Here at Ars, we’ve spent a lot of time covering how Wi-Fi works, which kits perform the best, and how upcoming standards will affect you. Today, we’re going to go a little more basic: we’re going to teach you how to figure out how many Wi-Fi access points (APs) you need, and where to put them.
These rules apply whether we’re talking about a single Wi-Fi router, a mesh kit like Eero, Plume, or Orbi, or a set of wire-backhauled access points like Ubiquiti’s UAP-AC line or TP-Link’s EAPs. Unfortunately, these “rules” are necessarily closer to “guidelines” as there are a lot of variables it’s impossible to fully account for from an armchair a few thousand miles away. But if you become familiar with these rules, you should at least walk away with a better practical understanding of what to expect—and not expect—from your Wi-Fi gear and how to get the most out of it.
Before we get started
Let’s go over one bit of RF theory (radio-frequency) before we get started on our ten rules—some of them will make much better sense if you understand how RF signal strength is measured and how it attenuates over distance and through obstacles.
The above graph gives us some simple free space loss curves for Wi-Fi frequencies. The most important thing to understand here is what the units actually mean: dBM convert directly to milliwatts, but on a logarithmic base ten scale. For each 10dBM drop, the actual signal strength in milliwatts drops by a factor of ten. -10dBM is 0.1mW, -20dBM is 0.01mW, and so forth.
The logarithmic scale makes it possible to measure signal loss additively, rather than multiplicably. Each doubling of distance drops the signal by 6dBM, as we can clearly see when we look at the bold red 2.4GHz curve: at 1m distance, the signal is -40dBM; at 2m, it’s -46dBM, and at 4m it’s down to -52dBM.

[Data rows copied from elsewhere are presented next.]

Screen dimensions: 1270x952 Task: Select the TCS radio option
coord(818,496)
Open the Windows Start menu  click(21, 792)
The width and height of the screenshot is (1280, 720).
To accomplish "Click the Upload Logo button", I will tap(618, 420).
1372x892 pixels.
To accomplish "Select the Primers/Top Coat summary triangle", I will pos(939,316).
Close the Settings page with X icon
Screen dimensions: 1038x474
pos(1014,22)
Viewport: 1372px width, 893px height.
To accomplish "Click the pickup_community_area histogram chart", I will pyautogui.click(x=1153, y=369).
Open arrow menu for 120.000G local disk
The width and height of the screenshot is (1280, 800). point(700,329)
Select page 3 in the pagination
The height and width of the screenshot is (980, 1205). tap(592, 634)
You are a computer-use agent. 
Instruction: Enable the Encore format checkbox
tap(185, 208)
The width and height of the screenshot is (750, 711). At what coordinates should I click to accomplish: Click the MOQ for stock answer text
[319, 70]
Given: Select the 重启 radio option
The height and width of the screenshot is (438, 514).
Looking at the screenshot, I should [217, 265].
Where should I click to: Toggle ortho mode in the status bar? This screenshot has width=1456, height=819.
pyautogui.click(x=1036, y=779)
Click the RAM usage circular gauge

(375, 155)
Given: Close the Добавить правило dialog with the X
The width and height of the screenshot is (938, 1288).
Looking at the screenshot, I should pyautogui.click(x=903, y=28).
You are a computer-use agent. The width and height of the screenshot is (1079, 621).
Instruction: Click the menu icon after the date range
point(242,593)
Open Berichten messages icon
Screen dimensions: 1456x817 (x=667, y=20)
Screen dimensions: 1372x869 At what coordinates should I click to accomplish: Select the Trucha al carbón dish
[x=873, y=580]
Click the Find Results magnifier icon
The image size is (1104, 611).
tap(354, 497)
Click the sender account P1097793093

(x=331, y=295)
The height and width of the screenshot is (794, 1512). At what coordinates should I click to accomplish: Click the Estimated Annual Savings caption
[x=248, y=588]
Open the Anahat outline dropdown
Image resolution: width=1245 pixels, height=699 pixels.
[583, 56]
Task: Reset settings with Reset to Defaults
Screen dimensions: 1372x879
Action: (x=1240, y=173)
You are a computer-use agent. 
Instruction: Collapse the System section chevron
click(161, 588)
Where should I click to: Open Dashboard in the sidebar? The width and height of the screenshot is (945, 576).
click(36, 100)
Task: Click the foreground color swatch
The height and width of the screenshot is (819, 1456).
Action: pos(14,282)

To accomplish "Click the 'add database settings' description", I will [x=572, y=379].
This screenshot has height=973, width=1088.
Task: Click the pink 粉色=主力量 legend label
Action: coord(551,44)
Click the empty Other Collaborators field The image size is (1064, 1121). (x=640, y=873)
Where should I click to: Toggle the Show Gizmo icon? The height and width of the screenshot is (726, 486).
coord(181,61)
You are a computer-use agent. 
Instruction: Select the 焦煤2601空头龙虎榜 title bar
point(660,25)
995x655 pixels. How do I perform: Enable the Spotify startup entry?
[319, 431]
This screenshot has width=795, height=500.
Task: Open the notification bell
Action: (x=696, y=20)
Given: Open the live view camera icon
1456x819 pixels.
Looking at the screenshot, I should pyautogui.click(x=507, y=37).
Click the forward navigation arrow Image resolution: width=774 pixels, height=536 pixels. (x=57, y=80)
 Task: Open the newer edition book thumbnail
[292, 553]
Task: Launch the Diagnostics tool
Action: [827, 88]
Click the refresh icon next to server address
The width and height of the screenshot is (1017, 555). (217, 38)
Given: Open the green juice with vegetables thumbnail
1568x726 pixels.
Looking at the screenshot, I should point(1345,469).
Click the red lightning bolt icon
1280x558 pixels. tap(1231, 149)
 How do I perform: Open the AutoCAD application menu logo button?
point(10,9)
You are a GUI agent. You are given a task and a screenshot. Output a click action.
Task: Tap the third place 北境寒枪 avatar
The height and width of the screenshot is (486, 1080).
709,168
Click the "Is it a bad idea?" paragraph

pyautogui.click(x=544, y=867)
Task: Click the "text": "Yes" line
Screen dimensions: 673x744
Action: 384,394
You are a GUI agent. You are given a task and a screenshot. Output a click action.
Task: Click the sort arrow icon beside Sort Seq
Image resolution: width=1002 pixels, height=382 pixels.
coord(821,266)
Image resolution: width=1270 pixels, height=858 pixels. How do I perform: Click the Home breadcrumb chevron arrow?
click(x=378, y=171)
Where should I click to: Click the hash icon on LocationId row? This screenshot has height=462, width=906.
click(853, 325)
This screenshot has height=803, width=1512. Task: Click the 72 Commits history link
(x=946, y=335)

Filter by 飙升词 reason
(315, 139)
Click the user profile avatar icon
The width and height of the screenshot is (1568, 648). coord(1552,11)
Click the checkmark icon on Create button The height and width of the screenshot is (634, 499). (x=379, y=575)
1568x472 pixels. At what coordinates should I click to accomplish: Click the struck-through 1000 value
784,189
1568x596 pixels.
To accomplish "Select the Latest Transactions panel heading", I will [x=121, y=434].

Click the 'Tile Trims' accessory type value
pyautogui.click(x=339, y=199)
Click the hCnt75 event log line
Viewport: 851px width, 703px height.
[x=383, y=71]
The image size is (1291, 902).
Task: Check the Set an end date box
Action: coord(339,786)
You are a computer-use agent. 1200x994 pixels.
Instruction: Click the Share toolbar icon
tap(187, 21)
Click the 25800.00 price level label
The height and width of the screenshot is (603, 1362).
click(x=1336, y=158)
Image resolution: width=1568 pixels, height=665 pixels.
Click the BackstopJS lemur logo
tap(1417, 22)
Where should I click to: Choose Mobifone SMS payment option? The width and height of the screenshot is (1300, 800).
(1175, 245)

Walls and other obstructions—including but not limited to human bodies, cabinets and furniture, and appliances—will attenuate the signal further. A good rule of thumb is -3dBM for each additional wall or other significant obstruction, which we’ll talk more about later. You can see additional curves plotted above in finer lines for the same distances including one or two additional walls (or other obstacles).
While you should ideally have signal levels no lower than -67dBM, you shouldn’t fret about trying to get them much higher than that—typically, there’s no real performance difference between a blazing-hot -40dBM and a considerably-cooler -65dBM, as far away from one another on a chart as they may seem. There’s a lot more going on with Wi-Fi than just raw signal strength; as long as you exceed that minimum, it doesn’t really matter how much you exceed it by.
In fact, too hot of a signal can be as much of a problem as too cold—many a forum user has complained for pages about low speed test results, until finally some wise head asks “did you put your device right next to the access point? Move it a meter or two away, and try again.” Sure enough, the “problem” resolves itself.
Rule 1: No more than two rooms and two walls
Our first rule for access point placement is no more than two rooms and two interior walls between access points and devices, if possible. This is a pretty fudge-y rule, because different rooms are shaped and sized differently, and different houses have different wall structures—but it’s a good starting point, and it will serve you well in typically-sized houses and apartments with standard, reasonably modern sheet rock interior wall construction.
“Typically-sized,” at least in most of the USA, means bedrooms about three or four meters per side and larger living areas up to five or six meters per side. If we take nine meters as the average linear distance covering “two rooms” in a straight line, and add in two interior walls at -3dBM apiece, our RF loss curve shows us that 2.4GHz signals are doing fantastic at -65dBM. 5GHz, not so much—if we need a full nine meters and two full walls, we’re down to -72dBM at 5GHz. This is certainly enough to get a connection, but it’s not great. In real life, a device at -72dBM on 5GHz will likely see around the same raw throughput as one at -65dBM on 2.4GHz—but the technically slower 2.4GHz connection will tend to be more reliable and exhibit consistently lower latency.
Of course, this all assumes that distance and attenuation are the only problems we face. Rural users—and suburban users with large yards—will likely have already noticed this difference and internalized the rule-of-thumb “2.4GHz is great, but man, 5GHz sucks.” Urban users—or suburban folks in housing developments with postage-stamp yards—tend to have a different experience entirely, which we’ll cover in Rule 2.